Senate Republicans were set on making an example of Liu, who was nominated well over a year ago . As Doug Kendall of the Constitutional Accountability Center explained today, the Republicans who opposed Liu’s nomination “were completely ignoring what Goodwin Liu testified to under oath,” instead relying on “a distorted interpretation of things he said years ago in his scholarship.” It was as if the sworn testimony had never even happened. Liu testified not once but twice before the Senate Judiciary Committee, and he was unfailingly temperate, scholarly, and sober. Yet from the start Republicans depicted him as the Tim Riggins of the legal academy—all beer-soaked hair and bloody knuckles—and never varied that picture in the face of the evidence. The caricature of Liu as careless and reckless and ” wacky ” never dimmed, even while it never fit. A few lines plucked from a few articles, repeated on an infinite loop, obscured one of the most thoughtful and serious legal minds of a generation. 

One problem: Liu’s blistering attack on Sam Alito, which was tough but totally within the bounds of political debate,, was not the reason Republicans had to give in 2010 for slow-walking the nomination. Liu had not quite filled out his CV with all of his work, and Republicans found attackable stuff in the documents he left out. The confirmation fight became about what this “radical” judge was hiding, not what he had said.
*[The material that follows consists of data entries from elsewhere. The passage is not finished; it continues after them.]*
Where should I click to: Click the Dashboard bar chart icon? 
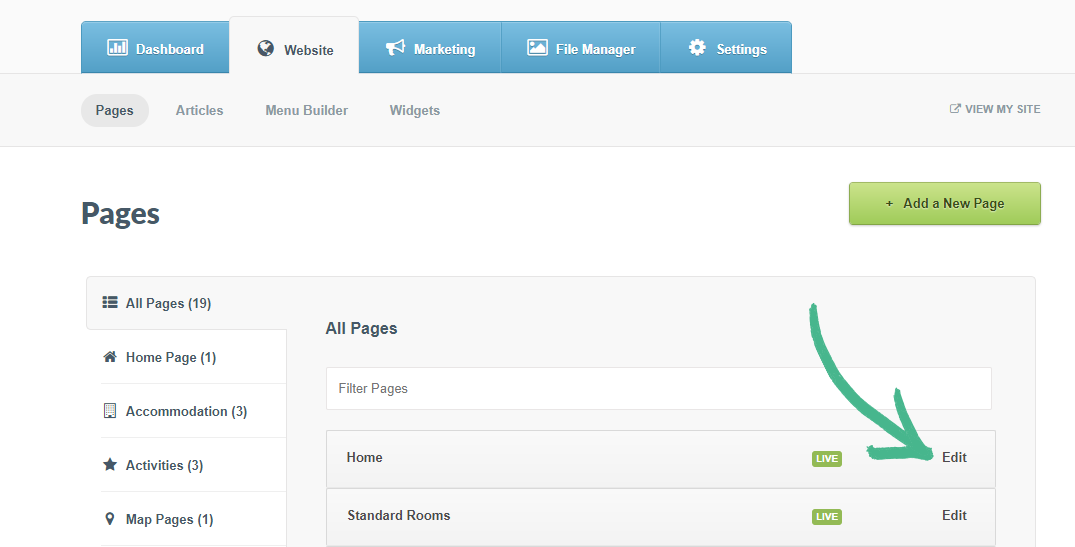[117, 48]
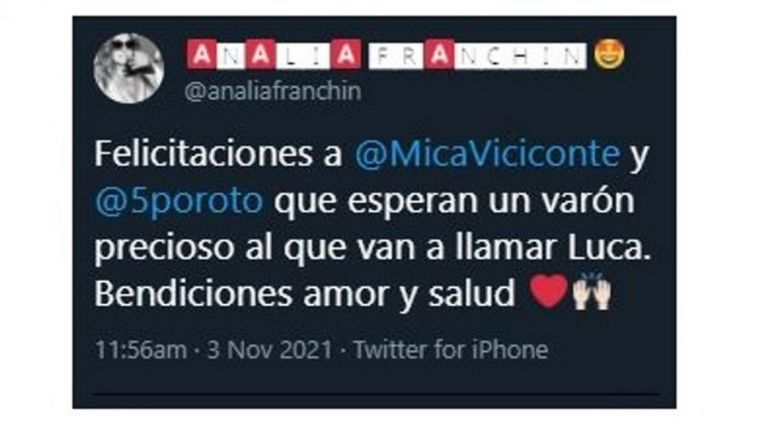Click the 11:56am timestamp
The height and width of the screenshot is (430, 768).
pos(141,350)
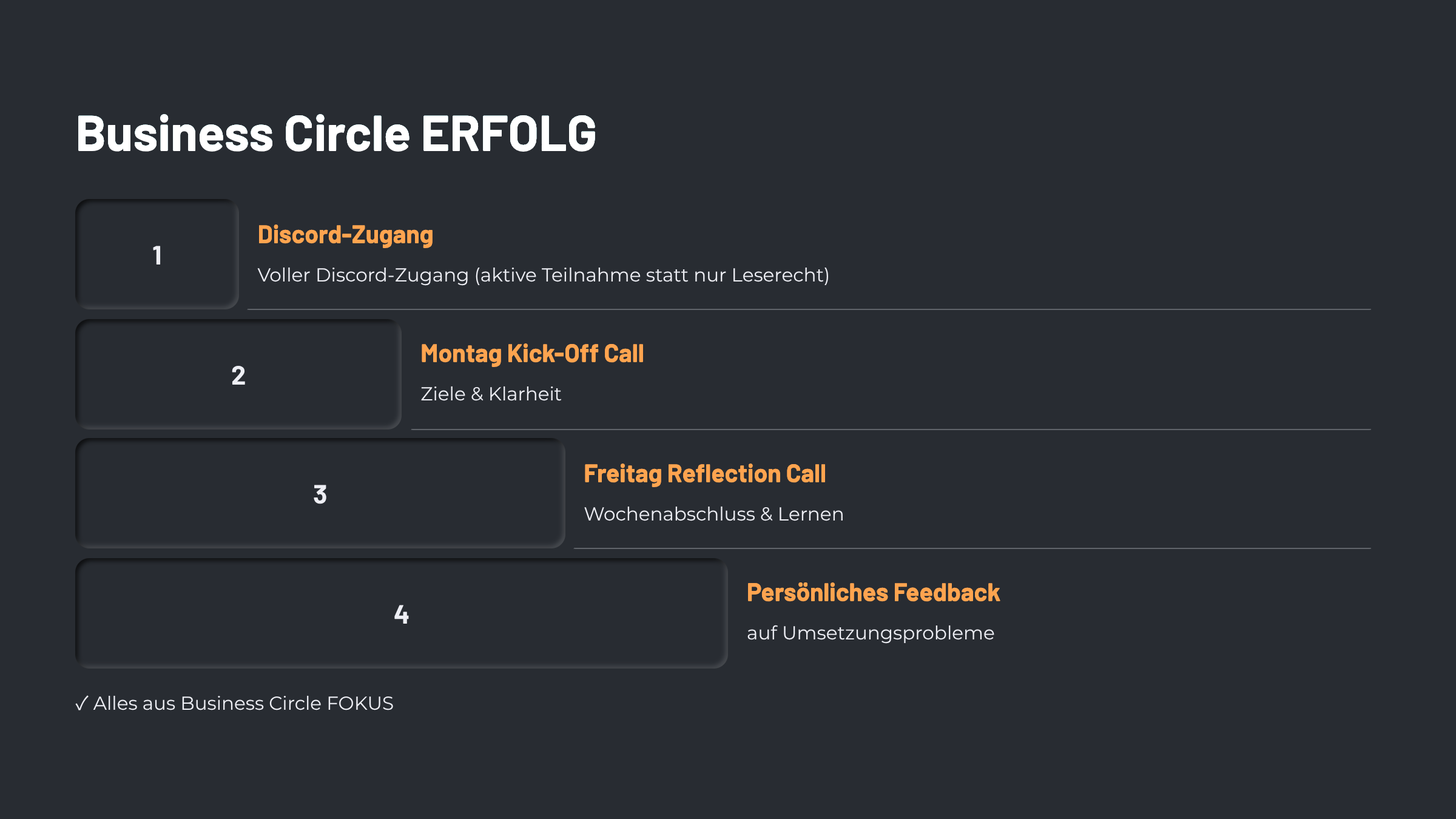Select the Persönliches Feedback heading
Screen dimensions: 1456x819
point(873,593)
Post-Bork, there’s no real interest anymore in allowing a president you disagree with nominate judges with ideologies you don’t like. It’s still depressing to see judges attacked, as Alito was, for memberships in conservative alumni associations, or attacked as Liu was, for out-of-context quotes that any literate adult could put in context. (His infamous argument that words like “property rights” and “free markets” could be buzzwords for agenda litigation is simply true; they have meanings of their own, but they are also buzzwords. There is one sure way to get confirmed: Be brilliant, garner a reputation for brilliance with people who matter, but leave no paper trail of note, so you can make a Senate confirmation speech about umpires calling “balls of strikes” then get in and do whatever you want. But write a mean speech or participate in an ACORN fundraiser once? Sorry: You’re about to get advise-and-consented into oblivion.